Maximum distance separable (MDS) code[1]


A \([n,k,d]_q\) binary or \(q\)-ary linear code is an MDS code if parameters \(n\), \(k\), \(d\), and \(q\) are such that the Singleton bound \begin{align} d \leq n-k+1 \tag*{(1)}\end{align} becomes an equality. A code is called almost MDS (AMDS) when \(d=n-k\). A bound for general \(q\)-ary codes can also be formulated; see Thm. 1.9.10 in Ref. [2]. A code is near MDS (NMDS) if the code and its dual are mode AMDS.

The codes \( [n,1,n]_q, [n,n-1,2]_q, [n,n,1]_q \) for any \(q\) are MDS codes. These are called the trivial MDS codes. The only binary MDS codes are the trivial ones.


Given \(n\) and \(k\), MDS codes have the highest distance possible of all codes and so have the best possible error-correction properties.

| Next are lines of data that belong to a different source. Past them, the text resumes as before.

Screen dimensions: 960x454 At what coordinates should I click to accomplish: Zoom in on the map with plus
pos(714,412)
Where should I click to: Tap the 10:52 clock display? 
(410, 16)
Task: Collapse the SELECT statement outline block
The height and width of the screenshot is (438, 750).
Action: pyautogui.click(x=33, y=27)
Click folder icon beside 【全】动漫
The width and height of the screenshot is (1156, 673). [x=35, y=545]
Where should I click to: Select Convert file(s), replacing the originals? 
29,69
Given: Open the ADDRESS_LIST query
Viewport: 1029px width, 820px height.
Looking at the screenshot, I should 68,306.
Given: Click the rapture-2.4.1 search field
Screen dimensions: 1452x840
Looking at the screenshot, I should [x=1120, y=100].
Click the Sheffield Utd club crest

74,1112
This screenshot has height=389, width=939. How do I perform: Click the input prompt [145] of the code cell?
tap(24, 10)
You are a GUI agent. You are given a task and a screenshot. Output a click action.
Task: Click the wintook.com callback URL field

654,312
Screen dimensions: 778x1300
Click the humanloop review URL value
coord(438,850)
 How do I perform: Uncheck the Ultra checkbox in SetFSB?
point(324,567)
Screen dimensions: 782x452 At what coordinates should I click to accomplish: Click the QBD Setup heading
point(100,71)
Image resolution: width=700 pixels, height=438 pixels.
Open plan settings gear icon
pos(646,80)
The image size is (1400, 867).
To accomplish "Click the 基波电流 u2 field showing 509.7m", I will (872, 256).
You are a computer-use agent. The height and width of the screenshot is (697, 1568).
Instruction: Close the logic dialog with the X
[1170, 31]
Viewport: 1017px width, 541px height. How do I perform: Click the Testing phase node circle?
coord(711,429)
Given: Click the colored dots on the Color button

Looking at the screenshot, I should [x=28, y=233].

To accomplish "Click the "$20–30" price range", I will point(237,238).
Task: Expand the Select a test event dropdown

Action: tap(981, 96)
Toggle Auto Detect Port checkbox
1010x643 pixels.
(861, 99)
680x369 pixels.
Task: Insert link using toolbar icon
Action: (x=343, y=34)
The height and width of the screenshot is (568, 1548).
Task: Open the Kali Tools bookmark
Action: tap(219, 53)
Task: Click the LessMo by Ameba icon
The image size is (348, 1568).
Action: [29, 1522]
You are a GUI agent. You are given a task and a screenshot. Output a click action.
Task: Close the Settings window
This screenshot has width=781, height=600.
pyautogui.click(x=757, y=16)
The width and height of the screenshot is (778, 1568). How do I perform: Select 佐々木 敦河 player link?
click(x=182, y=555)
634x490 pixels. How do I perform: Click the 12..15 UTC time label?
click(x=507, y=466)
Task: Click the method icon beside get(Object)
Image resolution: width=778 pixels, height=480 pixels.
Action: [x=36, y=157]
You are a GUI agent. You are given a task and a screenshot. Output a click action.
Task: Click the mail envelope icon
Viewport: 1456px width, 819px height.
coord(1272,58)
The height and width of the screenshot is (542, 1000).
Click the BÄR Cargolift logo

The McEliece Public Key Cryptosystem [3] uses algebraic coding theory to secure communications against eavesdropping attack, in which private keys are generator matrices of linear codes, i.e., \(G\). Public Keys shared to outside world are scrambled and permutated versions of \(G\), i.e., \(G^\prime=SGP\). Data to be encrypted, \(u\), is multiplied by public key and added intentional errors \(e\), i.e., \(x=uG^\prime+e\). Upon receiving encrypted data, private key owner can apply inverse permutation \(P^{-1}\) to \(x\), decode the scrambled message given the presence of \(e\) errors, and finally unscramble to obtain \(u\). Security parameters of the system are \(n\) and \(e\), hence MDS codes, such as GRS codes may provide the same security level for shorter key sizes, and the private key owner can decode arguably fast enough using known decoding algorithms.Automatic repeat request (ARQ) data transmission protocols ([4], Ch. 7).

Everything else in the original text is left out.